* _TASK_
Send back the entries exactly as they were given.

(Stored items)
• • • • • • •
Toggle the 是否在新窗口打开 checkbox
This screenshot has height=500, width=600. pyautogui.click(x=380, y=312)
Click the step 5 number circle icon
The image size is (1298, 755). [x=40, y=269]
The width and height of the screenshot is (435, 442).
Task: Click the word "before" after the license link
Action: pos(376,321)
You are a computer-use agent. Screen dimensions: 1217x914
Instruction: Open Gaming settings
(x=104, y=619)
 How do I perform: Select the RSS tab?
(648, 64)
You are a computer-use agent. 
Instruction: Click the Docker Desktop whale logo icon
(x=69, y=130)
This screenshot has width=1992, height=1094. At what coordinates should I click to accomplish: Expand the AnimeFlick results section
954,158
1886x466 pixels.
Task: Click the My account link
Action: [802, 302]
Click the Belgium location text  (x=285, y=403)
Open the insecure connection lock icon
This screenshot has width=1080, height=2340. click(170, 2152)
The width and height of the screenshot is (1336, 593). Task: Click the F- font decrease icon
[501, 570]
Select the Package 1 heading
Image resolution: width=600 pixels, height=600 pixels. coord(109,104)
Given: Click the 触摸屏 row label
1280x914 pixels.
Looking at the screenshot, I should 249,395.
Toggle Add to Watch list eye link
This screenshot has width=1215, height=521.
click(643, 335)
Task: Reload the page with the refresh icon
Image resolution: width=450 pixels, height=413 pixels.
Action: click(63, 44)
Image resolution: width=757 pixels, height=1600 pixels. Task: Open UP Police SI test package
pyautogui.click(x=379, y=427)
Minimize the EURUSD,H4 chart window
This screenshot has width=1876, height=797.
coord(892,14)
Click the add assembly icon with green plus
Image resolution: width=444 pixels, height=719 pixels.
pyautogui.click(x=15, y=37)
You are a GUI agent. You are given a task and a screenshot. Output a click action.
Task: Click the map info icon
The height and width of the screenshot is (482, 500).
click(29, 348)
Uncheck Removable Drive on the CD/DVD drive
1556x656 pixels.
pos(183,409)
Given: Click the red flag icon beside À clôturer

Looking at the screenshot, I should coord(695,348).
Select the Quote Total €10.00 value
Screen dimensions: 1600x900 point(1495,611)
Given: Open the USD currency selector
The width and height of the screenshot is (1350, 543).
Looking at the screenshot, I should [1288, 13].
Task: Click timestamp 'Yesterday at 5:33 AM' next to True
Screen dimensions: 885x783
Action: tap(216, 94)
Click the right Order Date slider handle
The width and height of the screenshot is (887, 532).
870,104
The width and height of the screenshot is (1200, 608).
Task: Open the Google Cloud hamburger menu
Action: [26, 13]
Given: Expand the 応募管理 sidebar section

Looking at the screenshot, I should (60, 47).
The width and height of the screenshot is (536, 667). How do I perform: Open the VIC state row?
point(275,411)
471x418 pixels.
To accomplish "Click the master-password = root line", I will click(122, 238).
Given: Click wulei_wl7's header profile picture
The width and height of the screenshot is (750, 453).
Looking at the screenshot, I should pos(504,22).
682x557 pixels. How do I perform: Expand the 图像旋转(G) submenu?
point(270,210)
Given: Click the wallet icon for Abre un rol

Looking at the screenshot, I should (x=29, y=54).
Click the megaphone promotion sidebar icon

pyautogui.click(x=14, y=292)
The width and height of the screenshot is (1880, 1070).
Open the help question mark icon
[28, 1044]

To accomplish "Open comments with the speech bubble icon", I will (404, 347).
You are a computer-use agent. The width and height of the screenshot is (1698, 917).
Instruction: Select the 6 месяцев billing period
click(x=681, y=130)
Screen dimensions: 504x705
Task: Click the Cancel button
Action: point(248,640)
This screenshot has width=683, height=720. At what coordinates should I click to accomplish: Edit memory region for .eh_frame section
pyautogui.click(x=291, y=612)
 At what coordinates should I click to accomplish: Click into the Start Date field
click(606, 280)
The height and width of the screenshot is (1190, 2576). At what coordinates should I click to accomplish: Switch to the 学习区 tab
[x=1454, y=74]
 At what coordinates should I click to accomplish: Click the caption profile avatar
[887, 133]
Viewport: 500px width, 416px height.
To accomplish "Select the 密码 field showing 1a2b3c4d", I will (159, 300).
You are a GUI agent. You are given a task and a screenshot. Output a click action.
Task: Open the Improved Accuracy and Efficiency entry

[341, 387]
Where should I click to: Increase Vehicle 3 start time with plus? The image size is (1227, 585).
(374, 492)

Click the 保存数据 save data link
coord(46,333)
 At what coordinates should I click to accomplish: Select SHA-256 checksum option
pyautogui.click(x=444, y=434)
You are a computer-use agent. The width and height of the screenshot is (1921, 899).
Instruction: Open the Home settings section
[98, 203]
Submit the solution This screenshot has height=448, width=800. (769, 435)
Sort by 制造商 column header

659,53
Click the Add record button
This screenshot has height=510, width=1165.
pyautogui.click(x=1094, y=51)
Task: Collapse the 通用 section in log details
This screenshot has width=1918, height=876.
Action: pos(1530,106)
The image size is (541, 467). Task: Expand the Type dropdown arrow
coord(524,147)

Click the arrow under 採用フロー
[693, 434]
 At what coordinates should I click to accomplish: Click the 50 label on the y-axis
• • • • • • •
* _RESPONSE TO THE TASK_
Toggle the 是否在新窗口打开 checkbox
This screenshot has height=500, width=600. pyautogui.click(x=380, y=312)
Click the step 5 number circle icon
The image size is (1298, 755). [x=40, y=269]
The width and height of the screenshot is (435, 442).
Task: Click the word "before" after the license link
Action: pos(376,321)
You are a computer-use agent. Screen dimensions: 1217x914
Instruction: Open Gaming settings
(x=104, y=619)
 How do I perform: Select the RSS tab?
(648, 64)
You are a computer-use agent. 
Instruction: Click the Docker Desktop whale logo icon
(x=69, y=130)
This screenshot has width=1992, height=1094. At what coordinates should I click to accomplish: Expand the AnimeFlick results section
954,158
1886x466 pixels.
Task: Click the My account link
Action: [802, 302]
Click the Belgium location text  (x=285, y=403)
Open the insecure connection lock icon
This screenshot has width=1080, height=2340. click(170, 2152)
The width and height of the screenshot is (1336, 593). Task: Click the F- font decrease icon
[501, 570]
Select the Package 1 heading
Image resolution: width=600 pixels, height=600 pixels. coord(109,104)
Given: Click the 触摸屏 row label
1280x914 pixels.
Looking at the screenshot, I should 249,395.
Toggle Add to Watch list eye link
This screenshot has width=1215, height=521.
click(643, 335)
Task: Reload the page with the refresh icon
Image resolution: width=450 pixels, height=413 pixels.
Action: click(63, 44)
Image resolution: width=757 pixels, height=1600 pixels. Task: Open UP Police SI test package
pyautogui.click(x=379, y=427)
Minimize the EURUSD,H4 chart window
This screenshot has width=1876, height=797.
coord(892,14)
Click the add assembly icon with green plus
Image resolution: width=444 pixels, height=719 pixels.
pyautogui.click(x=15, y=37)
You are a GUI agent. You are given a task and a screenshot. Output a click action.
Task: Click the map info icon
The height and width of the screenshot is (482, 500).
click(29, 348)
Uncheck Removable Drive on the CD/DVD drive
1556x656 pixels.
pos(183,409)
Given: Click the red flag icon beside À clôturer

Looking at the screenshot, I should coord(695,348).
Select the Quote Total €10.00 value
Screen dimensions: 1600x900 point(1495,611)
Given: Open the USD currency selector
The width and height of the screenshot is (1350, 543).
Looking at the screenshot, I should [1288, 13].
Task: Click timestamp 'Yesterday at 5:33 AM' next to True
Screen dimensions: 885x783
Action: tap(216, 94)
Click the right Order Date slider handle
The width and height of the screenshot is (887, 532).
870,104
The width and height of the screenshot is (1200, 608).
Task: Open the Google Cloud hamburger menu
Action: [26, 13]
Given: Expand the 応募管理 sidebar section

Looking at the screenshot, I should (60, 47).
The width and height of the screenshot is (536, 667). How do I perform: Open the VIC state row?
point(275,411)
471x418 pixels.
To accomplish "Click the master-password = root line", I will click(122, 238).
Given: Click wulei_wl7's header profile picture
The width and height of the screenshot is (750, 453).
Looking at the screenshot, I should pos(504,22).
682x557 pixels. How do I perform: Expand the 图像旋转(G) submenu?
point(270,210)
Given: Click the wallet icon for Abre un rol

Looking at the screenshot, I should (x=29, y=54).
Click the megaphone promotion sidebar icon

pyautogui.click(x=14, y=292)
The width and height of the screenshot is (1880, 1070).
Open the help question mark icon
[28, 1044]

To accomplish "Open comments with the speech bubble icon", I will (404, 347).
You are a computer-use agent. The width and height of the screenshot is (1698, 917).
Instruction: Select the 6 месяцев billing period
click(x=681, y=130)
Screen dimensions: 504x705
Task: Click the Cancel button
Action: point(248,640)
This screenshot has width=683, height=720. At what coordinates should I click to accomplish: Edit memory region for .eh_frame section
pyautogui.click(x=291, y=612)
 At what coordinates should I click to accomplish: Click into the Start Date field
click(606, 280)
The height and width of the screenshot is (1190, 2576). At what coordinates should I click to accomplish: Switch to the 学习区 tab
[x=1454, y=74]
 At what coordinates should I click to accomplish: Click the caption profile avatar
[887, 133]
Viewport: 500px width, 416px height.
To accomplish "Select the 密码 field showing 1a2b3c4d", I will (159, 300).
You are a GUI agent. You are given a task and a screenshot. Output a click action.
Task: Open the Improved Accuracy and Efficiency entry

[341, 387]
Where should I click to: Increase Vehicle 3 start time with plus? The image size is (1227, 585).
(374, 492)

Click the 保存数据 save data link
coord(46,333)
 At what coordinates should I click to accomplish: Select SHA-256 checksum option
pyautogui.click(x=444, y=434)
You are a computer-use agent. The width and height of the screenshot is (1921, 899).
Instruction: Open the Home settings section
[98, 203]
Submit the solution This screenshot has height=448, width=800. (769, 435)
Sort by 制造商 column header

659,53
Click the Add record button
This screenshot has height=510, width=1165.
pyautogui.click(x=1094, y=51)
Task: Collapse the 通用 section in log details
This screenshot has width=1918, height=876.
Action: pos(1530,106)
The image size is (541, 467). Task: Expand the Type dropdown arrow
coord(524,147)

Click the arrow under 採用フロー
[693, 434]
 At what coordinates should I click to accomplish: Click the 50 label on the y-axis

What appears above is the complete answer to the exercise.